High prescription color contacts allow you to skip the glasses and change the color of your eye at the same time. With these contact lenses, you can create a subtle, bold, or any other kind of look you desire. These high prescription colored contacts have lens power or no lens power. The powered contacts let you correct farsightedness, nearsightedness, or astigmatism. Irrespective of whether you want colored contacts for correcting your vision or simply want to change the color of your eye, you would need an eye doctor’s prescription to buy them (at least in the United States).

Color Contact Lens Types

Colored contact lenses are usually designed to emulate the natural appearance of your eye’s colored part, referred to as the iris. As the iris comprises colorful lines and shapes, some colored contacts could come with a string of minuscule colored dots and centrifugally assembled colored shapes and lines so that the lenses look natural. The lens’ center portion, or the part sitting atop your pupil, is transparent to let you see through it.

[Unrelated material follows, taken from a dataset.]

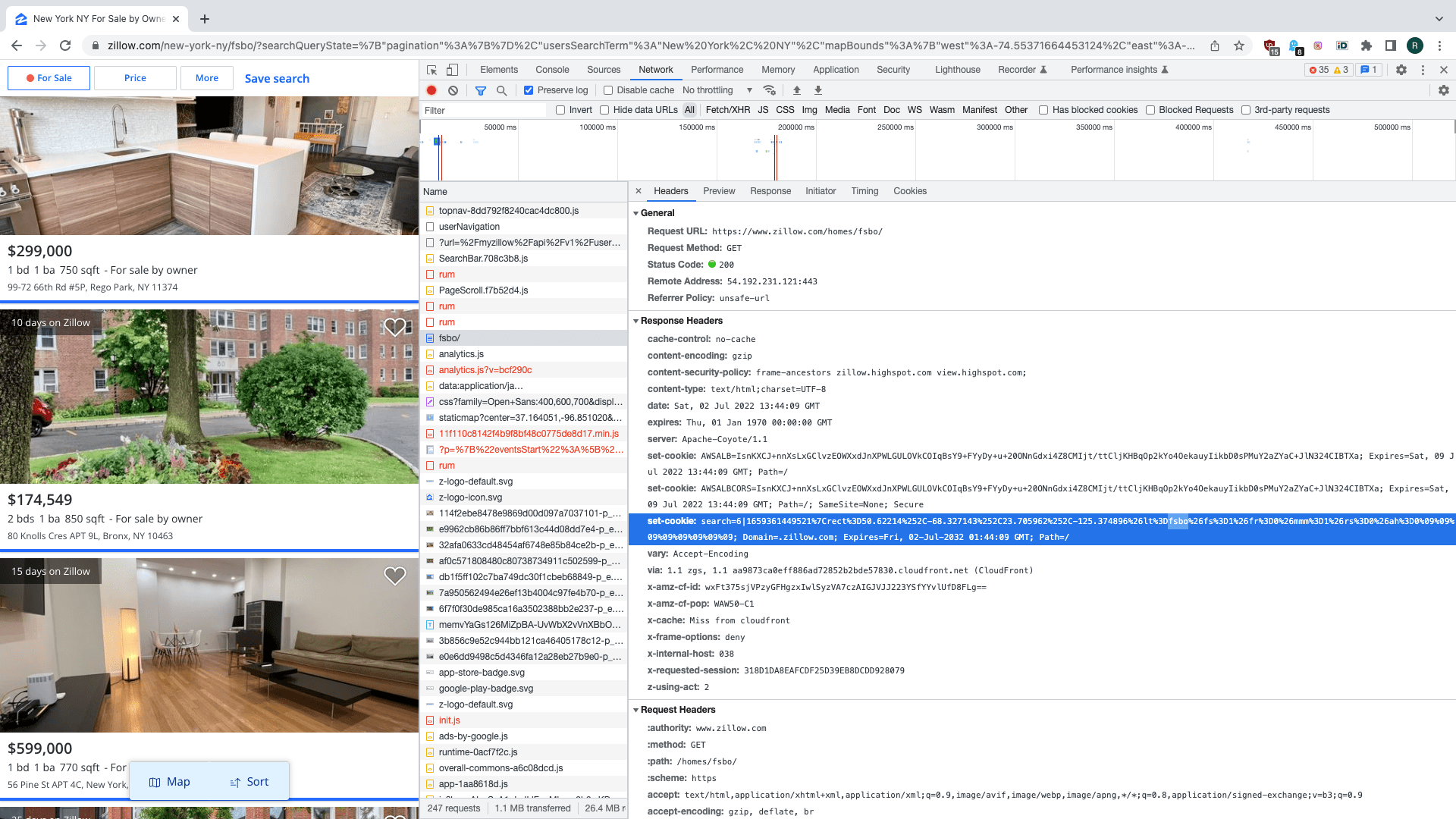The height and width of the screenshot is (819, 1456).
Task: Open DevTools settings gear
Action: pyautogui.click(x=1401, y=69)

Colored contacts basically come in three types of tints.

• Visibility tint
• Enhancement tint
• Opaque tint

Visibility tint is basically a light green or blue tint added to the lens so that you could see things better during lens application and removal. These tints are usually faint and don’t impact your eye’s color much.

An enhancement tint has a translucent hue to it. It’s marginally darker compared to a visibility tint. Enhancement tints, as the name suggests, helps enhance your eyes’ natural colors. Colored contacts with enhancement tints are usually ideal for individuals with light-colored eyes and who fancy a bit more intensity in the color of their eyes.

Opaque tints are non-transparent and completely change the color of your eye. These tints are usually used by people who have dark brown or the more typical eye color and want to change that. These contacts are available in a variety of colors, which include hazel, blue, green, amethyst, violet, gray, and brown. Theatrical or costume contact lenses also fall in the opaque color tint category. Movie stars and celebrities can be seen sporting these colored tints often.

Choosing the Right Hue

The contact lens hue that would suit you depends on different factors, including your skin tone and hair color. However, at the end of the day, the ideal lens design and color depend on the type of look you’re going for – natural-looking and subtle or daring and dramatic.